My understanding was that stat decs were necessary for the sc 300, for support for the genuineness of a relationship?

Or is it that form 888 is a type of stat dec that is preferred by DIAC?

We submitted several 888s from family and friends.


----------



## MarkNortham (Dec 19, 2012)

Hi Philip -

Actually while statements from the applicant and sponsor are required, and statements from family/friends/acquaintances are valuable to help authenticate the relationship, statements for the SC300 visa do not need to be statutory declarations (although better if they are generally) and do not need to be on Form 888.

Best,

Mark Northam


----------



## Ausfil (Sep 18, 2012)

Hi all,

When we were doing my now wife's PMV we submitted three statments in the form of 888 by our Australian friends and family certified by a JP(two friends and my sister who had all meet my fiancee and knew we were serious) and two letters from our Filipino friends signed but not certified.
We used the form 888 because it was easy to see what to write.
(What do you want us to write, how do you want us to set it out, yes we will help but how. So here fill in the boxes in your own words and get it witnessed then give it back to me) 
The easier you make it to help you the quicker it gets done!!

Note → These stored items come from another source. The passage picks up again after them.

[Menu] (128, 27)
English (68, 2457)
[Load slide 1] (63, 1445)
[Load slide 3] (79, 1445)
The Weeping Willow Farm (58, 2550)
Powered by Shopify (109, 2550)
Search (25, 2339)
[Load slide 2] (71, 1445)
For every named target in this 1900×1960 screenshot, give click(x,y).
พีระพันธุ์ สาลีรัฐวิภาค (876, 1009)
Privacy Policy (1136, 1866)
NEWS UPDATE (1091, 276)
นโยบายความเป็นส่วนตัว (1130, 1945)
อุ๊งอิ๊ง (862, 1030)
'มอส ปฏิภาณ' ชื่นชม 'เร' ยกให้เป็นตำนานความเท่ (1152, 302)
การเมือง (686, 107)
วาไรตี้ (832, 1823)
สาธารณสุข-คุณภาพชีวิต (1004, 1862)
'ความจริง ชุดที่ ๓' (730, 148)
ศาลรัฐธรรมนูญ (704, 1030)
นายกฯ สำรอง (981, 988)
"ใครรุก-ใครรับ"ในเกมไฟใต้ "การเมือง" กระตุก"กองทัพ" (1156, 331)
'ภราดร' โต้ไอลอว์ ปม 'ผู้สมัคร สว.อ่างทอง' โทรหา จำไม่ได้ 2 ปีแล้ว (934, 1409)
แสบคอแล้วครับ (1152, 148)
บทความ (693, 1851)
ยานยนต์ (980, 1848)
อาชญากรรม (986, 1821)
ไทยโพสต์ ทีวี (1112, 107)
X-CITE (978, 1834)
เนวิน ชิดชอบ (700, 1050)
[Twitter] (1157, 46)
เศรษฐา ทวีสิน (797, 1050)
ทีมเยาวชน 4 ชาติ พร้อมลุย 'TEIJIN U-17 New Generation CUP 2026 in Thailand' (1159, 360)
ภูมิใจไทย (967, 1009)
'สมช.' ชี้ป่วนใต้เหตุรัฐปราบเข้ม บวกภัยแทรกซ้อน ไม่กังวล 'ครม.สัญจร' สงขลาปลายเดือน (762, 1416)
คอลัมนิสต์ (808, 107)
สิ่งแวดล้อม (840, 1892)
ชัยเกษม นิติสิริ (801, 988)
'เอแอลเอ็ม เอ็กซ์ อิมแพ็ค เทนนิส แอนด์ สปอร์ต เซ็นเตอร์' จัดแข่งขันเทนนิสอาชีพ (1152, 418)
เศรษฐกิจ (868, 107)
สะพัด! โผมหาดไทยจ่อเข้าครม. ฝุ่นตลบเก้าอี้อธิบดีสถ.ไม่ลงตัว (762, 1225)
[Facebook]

It is my understanding that form 888 can only be use by Australian PRs

Prospective Marriage (Temporary)(Class TO Subclass 300) visa.
Applied: 15 June 2011
Granted: 25 August 2011
Married: 10 March 2012
Partner (Temporary)(Class UK Subclass 820) visa.
Applied: 23 May 2012
CO assigned: 05 July 2012
AFP clearance: 17 August 2012 (applied for this 06 July but it took a long time to get it)
Granted: 20 August 2012


----------



## JoeKneeMarf (Jul 3, 2013)

Does anyone know if there needs to be evidence supporting whoever wrote the stat dec, that they are Australian? We don't know wether we should enclose certified copies of their passports which is a big ask of them


----------



## GBP (Jun 1, 2013)

JoeKneeMarf said:


> Does anyone know if there needs to be evidence supporting whoever wrote the stat dec, that they are Australian? We don't know wether we should enclose certified copies of their passports which is a big ask of them


If the stat dec you are talking about is Form 888, then yes, you must attach the "evidence of the person's Aus citizenship or Aus permanent resident status", which is most likely to be a passport or birth cert. And whenever you attach an identity document, I think you must get a certified true copy.

I would expect the same for other stat dec, but I'm not 100% sure though.


----------



## JoeKneeMarf (Jul 3, 2013)

Cheers for your reply. Didn't want to hassle our witnesses anymore than we have to.


----------